EXERCISE INSTRUCTIONS »
What you return should be the exact lines from the one with "This screenshot has height=597, width=1008." to the end of the records below, both included, and no pictures.

RECORDS PROVIDED »

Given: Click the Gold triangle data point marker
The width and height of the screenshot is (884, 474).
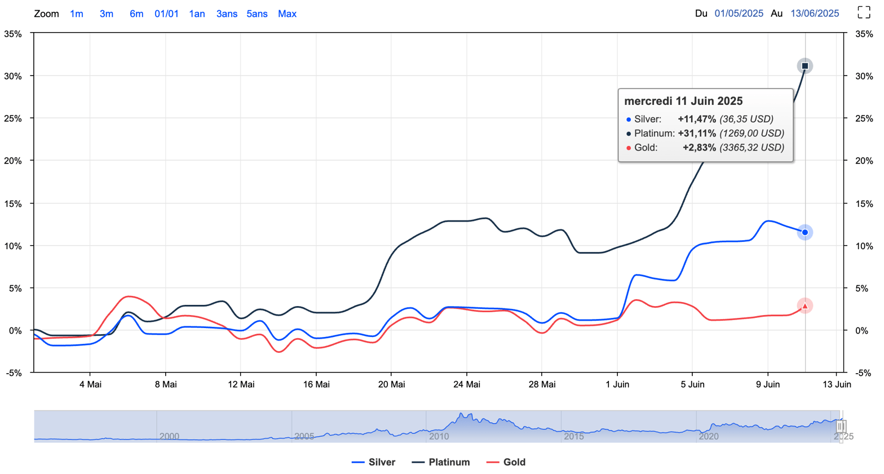Looking at the screenshot, I should 805,306.
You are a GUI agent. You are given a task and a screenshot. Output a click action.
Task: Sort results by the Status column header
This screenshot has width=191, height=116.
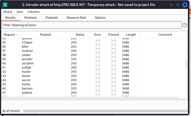pos(80,35)

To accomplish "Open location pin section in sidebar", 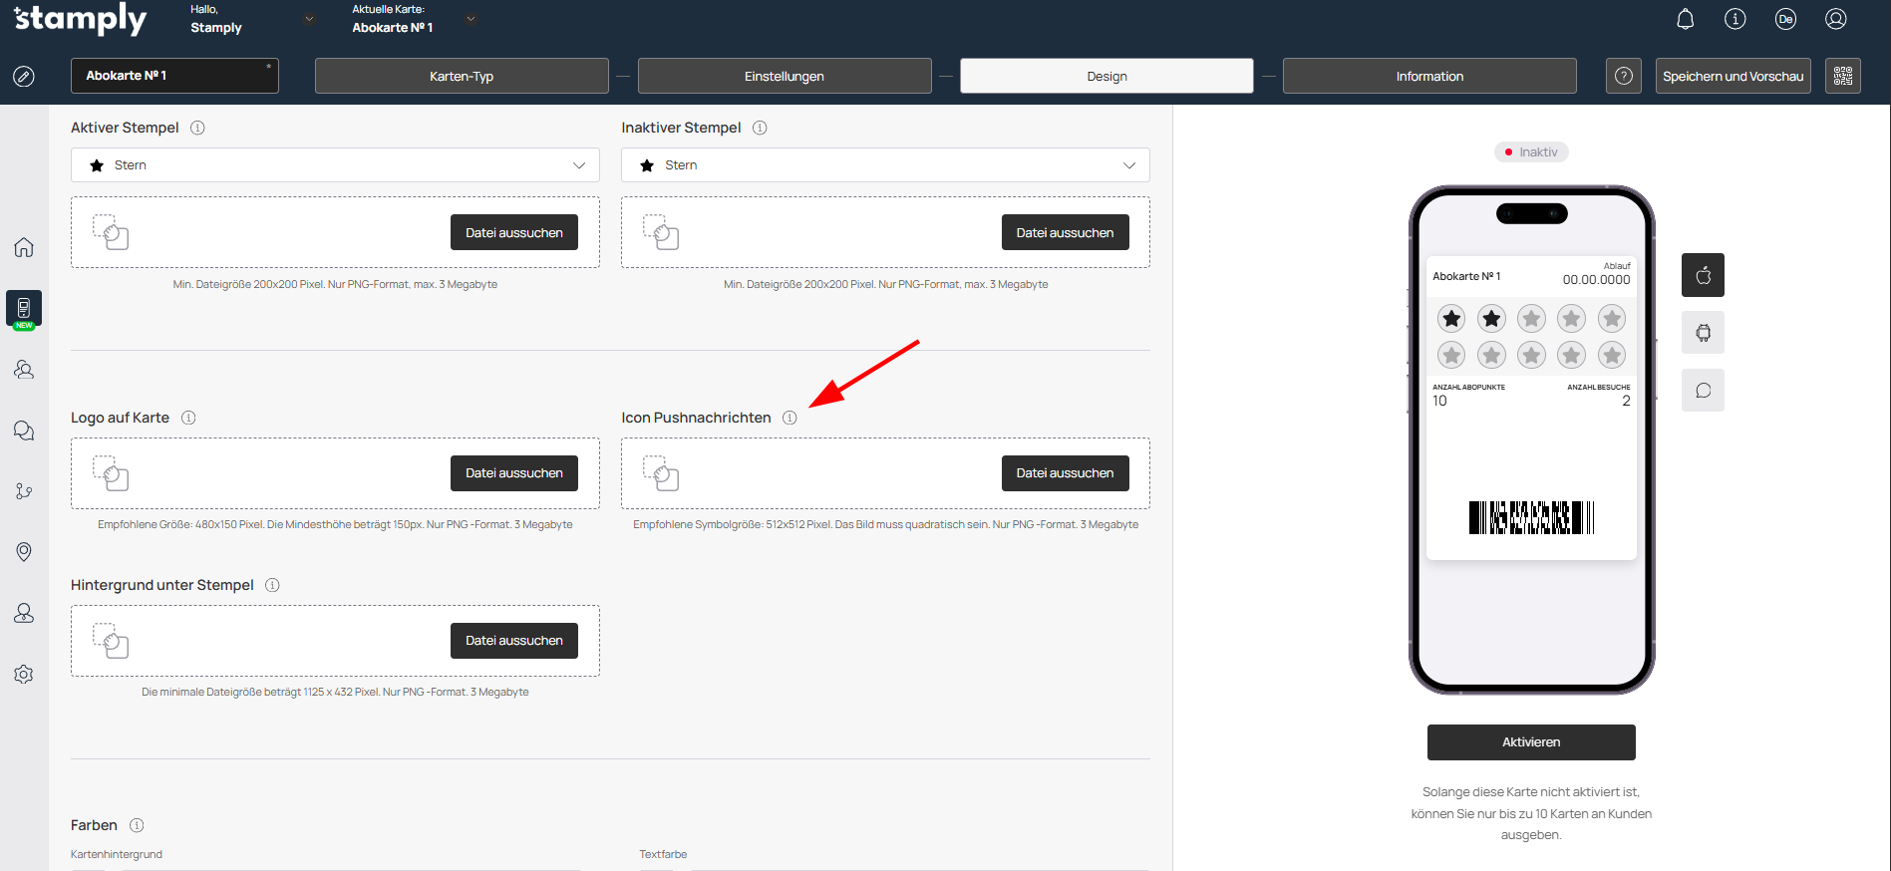I will [x=24, y=552].
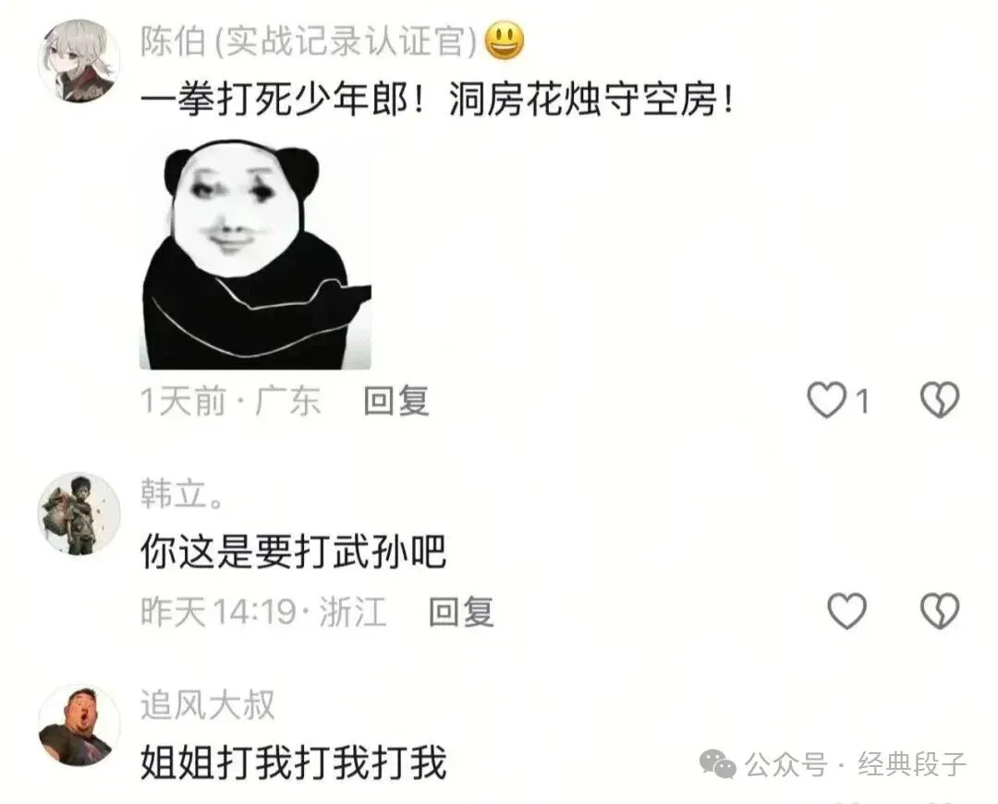Image resolution: width=998 pixels, height=804 pixels.
Task: Tap the like count 1 on 陈伯's comment
Action: tap(862, 402)
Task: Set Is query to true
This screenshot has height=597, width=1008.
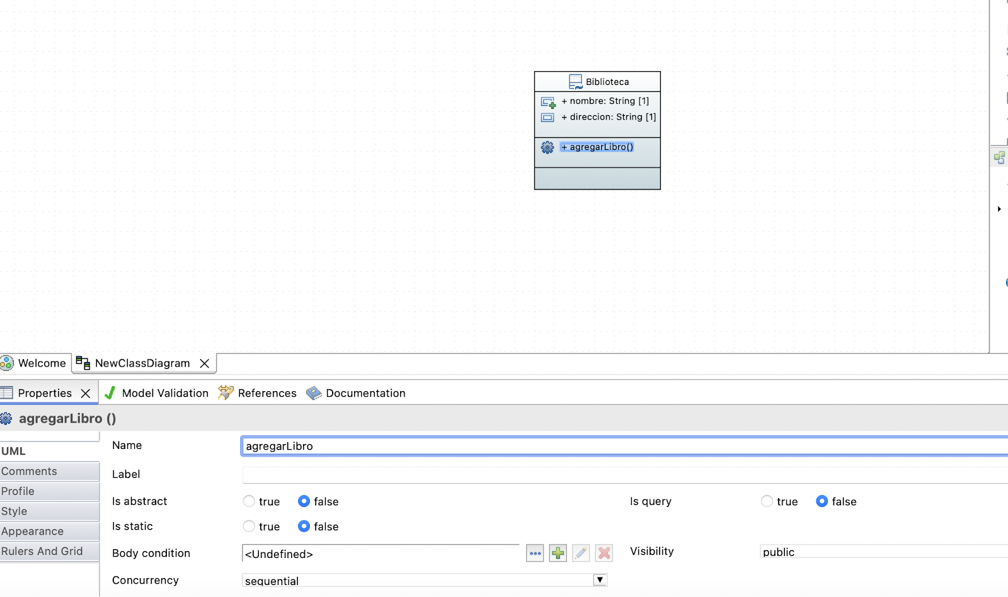Action: [767, 501]
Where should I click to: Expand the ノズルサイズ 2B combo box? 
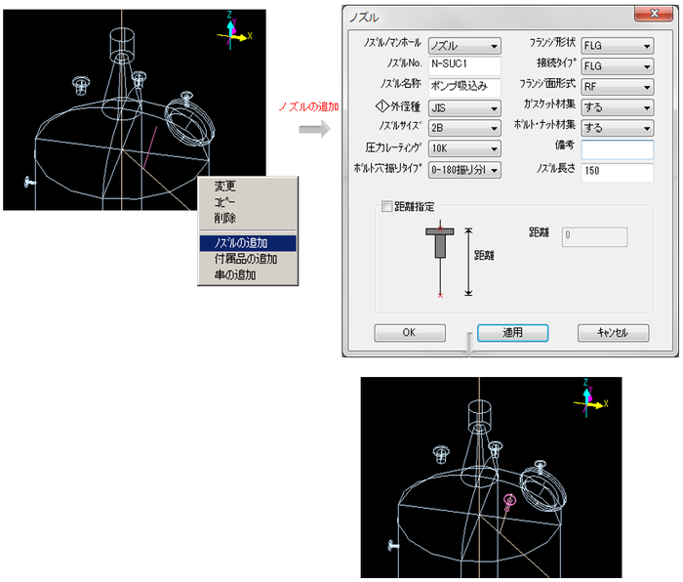pyautogui.click(x=464, y=129)
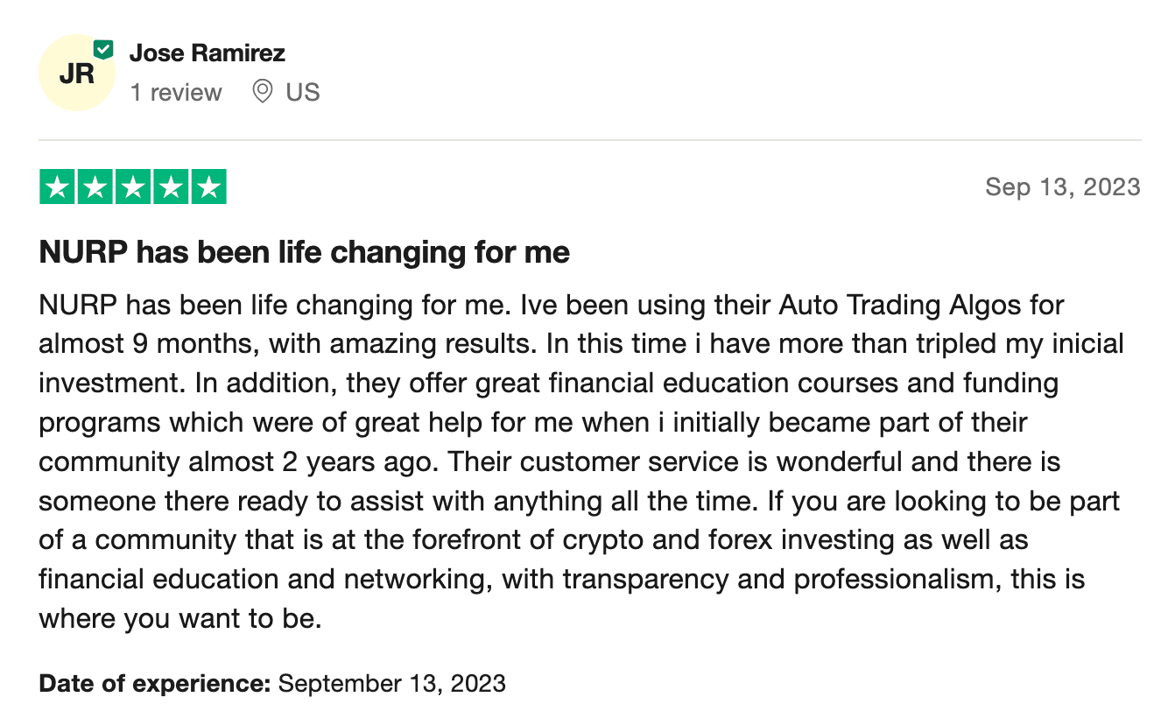The image size is (1175, 711).
Task: Click the 'September 13, 2023' experience date
Action: pyautogui.click(x=391, y=683)
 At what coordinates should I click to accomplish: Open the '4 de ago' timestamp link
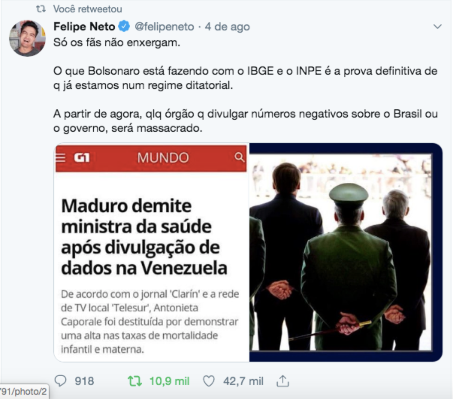pyautogui.click(x=227, y=27)
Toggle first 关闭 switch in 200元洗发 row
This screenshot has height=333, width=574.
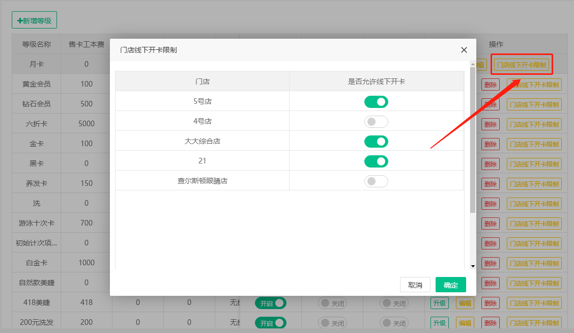pos(333,323)
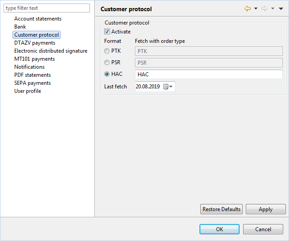
Task: Open the Bank preferences page
Action: 20,27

RESPONSE AREA »
This screenshot has height=597, width=1008.
Action: [767, 501]
Where should I click to: Expand the ノズルサイズ 2B combo box? 
pyautogui.click(x=464, y=129)
The image size is (1175, 711).
Task: Click the 'September 13, 2023' experience date
Action: pyautogui.click(x=391, y=683)
 At what coordinates should I click to accomplish: Open the '4 de ago' timestamp link
pyautogui.click(x=227, y=27)
Toggle first 关闭 switch in 200元洗发 row
This screenshot has height=333, width=574.
pos(333,323)
Task: Open the Bank preferences page
Action: 20,27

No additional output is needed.